No, I don't think the state would be undefined after
cancel_delayed_work_sync. In principle you could requeue that work
again if you like without needing to reinitialize it.

I think this is a problem in the debugobjects code. It doesn't have
any way to know that when the object is recycled out of the slab that
the work is already initialized.

Certainly it's simple enough to reinitialize the work every time we
allocate an inode here, but I don't think this is really a rpc_pipefs
bug per-se. I can send a patch that works around this problem, but
if there are plans to fix this in the debugobjects code, I won't
bother...

--
Jeff Layton <[email protected]>

2012-01-25 14:46:33

by Jeff Layton

[permalink] [raw]
Subject: Re: WARNING: at lib/debugobjects.c:262 debug_print_object+0x8c/0xb0()
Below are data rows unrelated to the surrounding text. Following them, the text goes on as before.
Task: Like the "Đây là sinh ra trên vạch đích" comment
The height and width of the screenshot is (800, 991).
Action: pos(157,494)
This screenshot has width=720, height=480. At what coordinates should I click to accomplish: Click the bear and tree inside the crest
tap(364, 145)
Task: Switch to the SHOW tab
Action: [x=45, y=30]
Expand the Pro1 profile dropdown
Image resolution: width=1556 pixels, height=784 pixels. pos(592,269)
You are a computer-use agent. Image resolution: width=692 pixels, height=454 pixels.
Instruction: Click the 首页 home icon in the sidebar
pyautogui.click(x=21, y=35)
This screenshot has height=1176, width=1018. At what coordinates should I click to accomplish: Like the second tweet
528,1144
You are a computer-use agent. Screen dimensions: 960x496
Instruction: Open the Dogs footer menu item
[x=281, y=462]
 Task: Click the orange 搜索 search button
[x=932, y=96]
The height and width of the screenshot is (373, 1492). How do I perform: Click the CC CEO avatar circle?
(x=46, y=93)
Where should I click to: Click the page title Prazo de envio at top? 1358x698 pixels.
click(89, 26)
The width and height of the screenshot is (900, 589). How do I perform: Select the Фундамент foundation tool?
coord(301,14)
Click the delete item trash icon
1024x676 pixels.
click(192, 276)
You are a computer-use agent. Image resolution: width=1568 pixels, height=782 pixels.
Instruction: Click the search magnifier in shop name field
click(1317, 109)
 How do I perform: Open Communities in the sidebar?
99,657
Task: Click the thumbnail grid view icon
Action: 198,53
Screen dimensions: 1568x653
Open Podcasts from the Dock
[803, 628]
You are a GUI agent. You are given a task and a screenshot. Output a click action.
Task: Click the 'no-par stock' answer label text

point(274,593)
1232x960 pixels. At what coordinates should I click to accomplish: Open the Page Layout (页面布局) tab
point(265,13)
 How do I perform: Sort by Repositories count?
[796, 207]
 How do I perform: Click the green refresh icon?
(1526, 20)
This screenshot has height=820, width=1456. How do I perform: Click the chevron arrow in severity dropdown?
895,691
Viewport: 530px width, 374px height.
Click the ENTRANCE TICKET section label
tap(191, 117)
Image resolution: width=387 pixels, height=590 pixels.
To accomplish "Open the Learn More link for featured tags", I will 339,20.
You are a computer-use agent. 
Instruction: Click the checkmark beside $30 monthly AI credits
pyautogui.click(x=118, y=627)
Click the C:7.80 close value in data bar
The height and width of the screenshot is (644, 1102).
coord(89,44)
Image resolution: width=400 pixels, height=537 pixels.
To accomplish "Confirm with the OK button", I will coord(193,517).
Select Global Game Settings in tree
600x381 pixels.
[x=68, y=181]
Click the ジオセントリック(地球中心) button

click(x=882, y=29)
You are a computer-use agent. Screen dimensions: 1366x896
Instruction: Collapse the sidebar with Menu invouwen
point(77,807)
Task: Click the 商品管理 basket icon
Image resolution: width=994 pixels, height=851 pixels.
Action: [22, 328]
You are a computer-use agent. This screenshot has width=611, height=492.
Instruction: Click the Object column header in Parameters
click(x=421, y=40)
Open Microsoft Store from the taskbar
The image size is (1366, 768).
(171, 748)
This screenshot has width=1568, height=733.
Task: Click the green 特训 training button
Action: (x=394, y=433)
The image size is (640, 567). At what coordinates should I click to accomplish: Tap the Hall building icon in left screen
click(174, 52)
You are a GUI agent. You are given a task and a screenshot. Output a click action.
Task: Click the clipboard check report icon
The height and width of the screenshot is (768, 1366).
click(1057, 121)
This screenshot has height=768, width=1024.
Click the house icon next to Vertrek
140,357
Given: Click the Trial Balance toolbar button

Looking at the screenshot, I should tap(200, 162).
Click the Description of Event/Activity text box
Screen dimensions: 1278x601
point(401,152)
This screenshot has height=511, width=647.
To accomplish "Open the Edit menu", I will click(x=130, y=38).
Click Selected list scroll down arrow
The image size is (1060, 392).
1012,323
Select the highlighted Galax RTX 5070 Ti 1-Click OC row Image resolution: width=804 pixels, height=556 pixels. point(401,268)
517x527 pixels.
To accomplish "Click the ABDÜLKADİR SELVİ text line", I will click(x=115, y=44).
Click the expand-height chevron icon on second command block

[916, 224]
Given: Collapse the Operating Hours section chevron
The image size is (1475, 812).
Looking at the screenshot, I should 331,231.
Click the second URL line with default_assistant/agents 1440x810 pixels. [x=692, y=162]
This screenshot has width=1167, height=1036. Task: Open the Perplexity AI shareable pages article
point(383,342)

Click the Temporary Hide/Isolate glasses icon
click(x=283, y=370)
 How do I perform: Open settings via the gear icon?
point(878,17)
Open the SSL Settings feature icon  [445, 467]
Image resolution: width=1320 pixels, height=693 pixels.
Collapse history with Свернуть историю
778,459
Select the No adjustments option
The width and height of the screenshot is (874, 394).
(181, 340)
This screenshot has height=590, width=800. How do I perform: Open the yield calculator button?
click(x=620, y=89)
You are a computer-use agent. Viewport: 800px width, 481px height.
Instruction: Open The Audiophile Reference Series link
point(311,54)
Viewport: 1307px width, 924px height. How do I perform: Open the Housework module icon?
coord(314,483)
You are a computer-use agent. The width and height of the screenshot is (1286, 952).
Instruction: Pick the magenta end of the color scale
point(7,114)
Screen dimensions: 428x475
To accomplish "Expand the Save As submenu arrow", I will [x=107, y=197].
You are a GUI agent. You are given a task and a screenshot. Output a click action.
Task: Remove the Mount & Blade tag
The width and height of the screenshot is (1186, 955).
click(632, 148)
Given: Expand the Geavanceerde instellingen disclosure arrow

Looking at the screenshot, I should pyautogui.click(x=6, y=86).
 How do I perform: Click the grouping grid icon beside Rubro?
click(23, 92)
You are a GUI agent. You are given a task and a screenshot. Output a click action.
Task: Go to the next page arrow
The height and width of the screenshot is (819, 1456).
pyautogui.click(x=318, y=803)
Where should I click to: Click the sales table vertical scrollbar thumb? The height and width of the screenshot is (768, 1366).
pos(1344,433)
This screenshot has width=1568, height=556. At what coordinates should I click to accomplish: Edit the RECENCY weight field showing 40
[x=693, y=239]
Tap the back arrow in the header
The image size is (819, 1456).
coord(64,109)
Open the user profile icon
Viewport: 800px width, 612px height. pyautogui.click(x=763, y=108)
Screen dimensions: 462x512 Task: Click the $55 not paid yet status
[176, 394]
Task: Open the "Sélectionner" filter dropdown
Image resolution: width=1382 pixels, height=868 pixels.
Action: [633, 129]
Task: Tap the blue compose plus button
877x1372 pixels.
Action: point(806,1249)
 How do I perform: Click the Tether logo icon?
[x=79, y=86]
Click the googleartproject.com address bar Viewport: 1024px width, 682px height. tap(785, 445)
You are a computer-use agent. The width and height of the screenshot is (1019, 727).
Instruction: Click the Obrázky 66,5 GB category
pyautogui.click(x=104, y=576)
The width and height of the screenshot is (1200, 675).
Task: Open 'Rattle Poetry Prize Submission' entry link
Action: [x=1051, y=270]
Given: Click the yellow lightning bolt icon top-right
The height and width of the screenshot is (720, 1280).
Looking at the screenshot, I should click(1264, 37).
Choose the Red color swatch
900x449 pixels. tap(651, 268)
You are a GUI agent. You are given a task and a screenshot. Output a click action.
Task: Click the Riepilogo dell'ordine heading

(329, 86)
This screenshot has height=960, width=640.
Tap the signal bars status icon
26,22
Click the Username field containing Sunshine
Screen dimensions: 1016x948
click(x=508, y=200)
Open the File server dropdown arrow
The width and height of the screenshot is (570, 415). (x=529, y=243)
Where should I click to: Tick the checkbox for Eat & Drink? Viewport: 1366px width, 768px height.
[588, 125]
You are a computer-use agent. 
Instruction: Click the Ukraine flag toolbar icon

On Wed, 25 Jan 2012 15:05:03 +0100 (CET)
Thomas Gleixner <[email protected]> wrote:

> On Tue, 24 Jan 2012, Jeff Layton wrote:
> > > Still, I wonder if there are other problems like this around. The slab
> > > allocators seem to call debug_check_no_obj_freed() on kmem_cache_free,
> > > but parts of the objects themselves (like the timer in the work object
> > > here) get initialized in other places and aren't necessarily
> > > reinitialized when they're recycled out of the slab...
> > >
> >
> > On second thought...getting rid of the ctor function here might be
> > problematic. We have to call inode_init_once, etc...
> >
> > Almost all of the inode slabs have one, so I've settled for just moving
> > the INIT_DELAYED_WORK call out of init_once and into rpc_alloc_inode. I
> > sent a patch to Trond and linux-nfs to do that. That will fix this
> > case, but I do wonder if there are other places in the kernel that have
> > similar problems with debugobject initialization.
>
> The problem is that debugobject requires that a newly allocated object
> is reinitialized and made available to the debugobjects code again
> simply because we remove it from the debugobjects core on
> kmem_cache_free().
>
> The real question is why the heck kmem_cache_alloc() does not call the
> ctor on each allocation and just expects the previously used and freed
> object to be in a consistent initialiazed state.
>
> Thanks,
>
> tglx


I believe that's by design. The comments at the top of slab.c say:

* This means, that your constructor is used only for newly allocated
* slabs and you must pass objects with the same initializations to
* kmem_cache_free.

I assume that it was done that way for efficiency, but not passing
"clean" objects to kmem_cache_free has been the source of bugs in the
past.

Rerunning the ctor should be safe. SLAB already does that when memory
poisoning is enabled. Perhaps we could make sure all the allocators do
that when debug objects are enabled?

OTOH, doing that might paper over bugs in some cases...

--
Jeff Layton <[email protected]>

2012-01-24 16:32:47

by Jeff Layton

[permalink] [raw]
Subject: Re: WARNING: at lib/debugobjects.c:262 debug_print_object+0x8c/0xb0()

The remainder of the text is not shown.